• WORK TO BE COMPLETED: Give every entry again, exactly.

*** THE INPUT Section Begins ***

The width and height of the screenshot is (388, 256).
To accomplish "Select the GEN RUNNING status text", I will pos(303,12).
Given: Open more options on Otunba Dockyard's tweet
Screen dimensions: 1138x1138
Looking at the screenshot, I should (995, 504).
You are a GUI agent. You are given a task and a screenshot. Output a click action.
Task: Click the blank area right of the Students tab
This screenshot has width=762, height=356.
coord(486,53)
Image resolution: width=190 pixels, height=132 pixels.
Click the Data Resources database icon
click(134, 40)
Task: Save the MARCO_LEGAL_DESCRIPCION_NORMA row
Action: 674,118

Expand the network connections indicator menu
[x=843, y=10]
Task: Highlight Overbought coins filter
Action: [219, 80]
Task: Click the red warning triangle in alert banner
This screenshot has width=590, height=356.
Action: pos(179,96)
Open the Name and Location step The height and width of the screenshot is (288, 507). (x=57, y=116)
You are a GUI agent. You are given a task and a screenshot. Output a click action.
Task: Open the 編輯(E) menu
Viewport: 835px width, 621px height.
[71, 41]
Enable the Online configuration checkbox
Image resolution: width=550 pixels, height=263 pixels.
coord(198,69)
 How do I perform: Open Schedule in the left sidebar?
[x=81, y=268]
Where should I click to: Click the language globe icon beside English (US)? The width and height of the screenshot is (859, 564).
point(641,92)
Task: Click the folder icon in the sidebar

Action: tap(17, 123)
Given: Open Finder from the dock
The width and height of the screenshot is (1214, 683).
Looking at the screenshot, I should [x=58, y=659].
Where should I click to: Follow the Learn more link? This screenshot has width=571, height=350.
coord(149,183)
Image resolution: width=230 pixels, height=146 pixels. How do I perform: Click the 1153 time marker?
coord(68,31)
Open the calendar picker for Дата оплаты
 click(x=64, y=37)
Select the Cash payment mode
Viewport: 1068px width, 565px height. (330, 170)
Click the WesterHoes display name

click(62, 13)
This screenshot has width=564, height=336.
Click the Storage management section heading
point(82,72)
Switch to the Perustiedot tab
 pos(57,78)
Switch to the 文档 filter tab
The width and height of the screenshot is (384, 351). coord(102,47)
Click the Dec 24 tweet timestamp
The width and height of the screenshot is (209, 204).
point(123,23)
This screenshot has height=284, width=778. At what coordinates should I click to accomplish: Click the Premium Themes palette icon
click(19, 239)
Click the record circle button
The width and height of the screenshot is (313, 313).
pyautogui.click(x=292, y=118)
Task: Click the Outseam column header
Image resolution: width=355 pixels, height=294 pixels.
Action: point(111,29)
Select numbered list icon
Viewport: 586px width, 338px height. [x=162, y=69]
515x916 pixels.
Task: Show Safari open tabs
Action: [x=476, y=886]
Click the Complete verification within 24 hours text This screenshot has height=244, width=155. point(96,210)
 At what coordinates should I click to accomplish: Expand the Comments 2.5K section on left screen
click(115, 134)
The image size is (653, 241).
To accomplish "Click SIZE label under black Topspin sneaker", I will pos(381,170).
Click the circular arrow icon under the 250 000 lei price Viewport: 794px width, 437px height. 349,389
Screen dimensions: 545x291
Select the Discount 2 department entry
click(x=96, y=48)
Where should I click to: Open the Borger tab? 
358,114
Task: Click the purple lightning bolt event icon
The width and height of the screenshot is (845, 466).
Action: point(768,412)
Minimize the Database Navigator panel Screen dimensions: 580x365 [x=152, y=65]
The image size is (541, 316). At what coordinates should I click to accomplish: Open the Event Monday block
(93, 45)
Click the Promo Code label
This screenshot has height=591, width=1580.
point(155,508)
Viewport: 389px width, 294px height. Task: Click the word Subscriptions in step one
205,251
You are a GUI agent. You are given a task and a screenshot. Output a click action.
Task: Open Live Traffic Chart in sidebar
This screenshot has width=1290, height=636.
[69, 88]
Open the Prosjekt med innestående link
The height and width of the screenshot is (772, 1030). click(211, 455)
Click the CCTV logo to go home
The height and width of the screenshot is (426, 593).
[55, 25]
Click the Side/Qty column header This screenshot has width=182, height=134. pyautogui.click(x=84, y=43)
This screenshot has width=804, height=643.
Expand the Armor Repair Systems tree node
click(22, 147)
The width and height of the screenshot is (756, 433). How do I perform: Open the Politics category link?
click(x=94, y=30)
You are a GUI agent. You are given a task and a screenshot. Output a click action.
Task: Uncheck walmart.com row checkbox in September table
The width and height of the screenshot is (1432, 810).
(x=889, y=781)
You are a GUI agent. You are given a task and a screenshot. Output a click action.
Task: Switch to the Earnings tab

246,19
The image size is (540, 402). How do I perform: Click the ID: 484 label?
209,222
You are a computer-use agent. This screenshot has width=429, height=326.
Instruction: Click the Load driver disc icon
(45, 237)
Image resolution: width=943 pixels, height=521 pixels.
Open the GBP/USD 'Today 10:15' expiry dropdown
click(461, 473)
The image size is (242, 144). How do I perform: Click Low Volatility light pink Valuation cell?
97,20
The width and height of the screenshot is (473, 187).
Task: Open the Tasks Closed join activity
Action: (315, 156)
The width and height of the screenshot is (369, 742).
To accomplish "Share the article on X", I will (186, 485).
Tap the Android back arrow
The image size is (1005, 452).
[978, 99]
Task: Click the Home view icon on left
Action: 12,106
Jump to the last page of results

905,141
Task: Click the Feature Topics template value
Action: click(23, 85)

*** THE INPUT Section Ends ***

• OUTPUT FOR THIS TASK:
The width and height of the screenshot is (388, 256).
To accomplish "Select the GEN RUNNING status text", I will pos(303,12).
Given: Open more options on Otunba Dockyard's tweet
Screen dimensions: 1138x1138
Looking at the screenshot, I should (995, 504).
You are a GUI agent. You are given a task and a screenshot. Output a click action.
Task: Click the blank area right of the Students tab
This screenshot has width=762, height=356.
coord(486,53)
Image resolution: width=190 pixels, height=132 pixels.
Click the Data Resources database icon
click(134, 40)
Task: Save the MARCO_LEGAL_DESCRIPCION_NORMA row
Action: 674,118

Expand the network connections indicator menu
[x=843, y=10]
Task: Highlight Overbought coins filter
Action: [219, 80]
Task: Click the red warning triangle in alert banner
This screenshot has width=590, height=356.
Action: pos(179,96)
Open the Name and Location step The height and width of the screenshot is (288, 507). (x=57, y=116)
You are a GUI agent. You are given a task and a screenshot. Output a click action.
Task: Open the 編輯(E) menu
Viewport: 835px width, 621px height.
[71, 41]
Enable the Online configuration checkbox
Image resolution: width=550 pixels, height=263 pixels.
coord(198,69)
 How do I perform: Open Schedule in the left sidebar?
[x=81, y=268]
Where should I click to: Click the language globe icon beside English (US)? The width and height of the screenshot is (859, 564).
point(641,92)
Task: Click the folder icon in the sidebar

Action: tap(17, 123)
Given: Open Finder from the dock
The width and height of the screenshot is (1214, 683).
Looking at the screenshot, I should [x=58, y=659].
Where should I click to: Follow the Learn more link? This screenshot has width=571, height=350.
coord(149,183)
Image resolution: width=230 pixels, height=146 pixels. How do I perform: Click the 1153 time marker?
coord(68,31)
Open the calendar picker for Дата оплаты
 click(x=64, y=37)
Select the Cash payment mode
Viewport: 1068px width, 565px height. (330, 170)
Click the WesterHoes display name

click(62, 13)
This screenshot has width=564, height=336.
Click the Storage management section heading
point(82,72)
Switch to the Perustiedot tab
 pos(57,78)
Switch to the 文档 filter tab
The width and height of the screenshot is (384, 351). coord(102,47)
Click the Dec 24 tweet timestamp
The width and height of the screenshot is (209, 204).
point(123,23)
This screenshot has height=284, width=778. At what coordinates should I click to accomplish: Click the Premium Themes palette icon
click(19, 239)
Click the record circle button
The width and height of the screenshot is (313, 313).
pyautogui.click(x=292, y=118)
Task: Click the Outseam column header
Image resolution: width=355 pixels, height=294 pixels.
Action: point(111,29)
Select numbered list icon
Viewport: 586px width, 338px height. [x=162, y=69]
515x916 pixels.
Task: Show Safari open tabs
Action: [x=476, y=886]
Click the Complete verification within 24 hours text This screenshot has height=244, width=155. point(96,210)
 At what coordinates should I click to accomplish: Expand the Comments 2.5K section on left screen
click(115, 134)
The image size is (653, 241).
To accomplish "Click SIZE label under black Topspin sneaker", I will pos(381,170).
Click the circular arrow icon under the 250 000 lei price Viewport: 794px width, 437px height. 349,389
Screen dimensions: 545x291
Select the Discount 2 department entry
click(x=96, y=48)
Where should I click to: Open the Borger tab? 
358,114
Task: Click the purple lightning bolt event icon
The width and height of the screenshot is (845, 466).
Action: point(768,412)
Minimize the Database Navigator panel Screen dimensions: 580x365 [x=152, y=65]
The image size is (541, 316). At what coordinates should I click to accomplish: Open the Event Monday block
(93, 45)
Click the Promo Code label
This screenshot has height=591, width=1580.
point(155,508)
Viewport: 389px width, 294px height. Task: Click the word Subscriptions in step one
205,251
You are a GUI agent. You are given a task and a screenshot. Output a click action.
Task: Open Live Traffic Chart in sidebar
This screenshot has width=1290, height=636.
[69, 88]
Open the Prosjekt med innestående link
The height and width of the screenshot is (772, 1030). click(211, 455)
Click the CCTV logo to go home
The height and width of the screenshot is (426, 593).
[55, 25]
Click the Side/Qty column header This screenshot has width=182, height=134. pyautogui.click(x=84, y=43)
This screenshot has width=804, height=643.
Expand the Armor Repair Systems tree node
click(22, 147)
The width and height of the screenshot is (756, 433). How do I perform: Open the Politics category link?
click(x=94, y=30)
You are a GUI agent. You are given a task and a screenshot. Output a click action.
Task: Uncheck walmart.com row checkbox in September table
The width and height of the screenshot is (1432, 810).
(x=889, y=781)
You are a GUI agent. You are given a task and a screenshot. Output a click action.
Task: Switch to the Earnings tab

246,19
The image size is (540, 402). How do I perform: Click the ID: 484 label?
209,222
You are a computer-use agent. This screenshot has width=429, height=326.
Instruction: Click the Load driver disc icon
(45, 237)
Image resolution: width=943 pixels, height=521 pixels.
Open the GBP/USD 'Today 10:15' expiry dropdown
click(461, 473)
The image size is (242, 144). How do I perform: Click Low Volatility light pink Valuation cell?
97,20
The width and height of the screenshot is (473, 187).
Task: Open the Tasks Closed join activity
Action: (315, 156)
The width and height of the screenshot is (369, 742).
To accomplish "Share the article on X", I will (186, 485).
Tap the Android back arrow
The image size is (1005, 452).
[978, 99]
Task: Click the Home view icon on left
Action: 12,106
Jump to the last page of results

905,141
Task: Click the Feature Topics template value
Action: click(23, 85)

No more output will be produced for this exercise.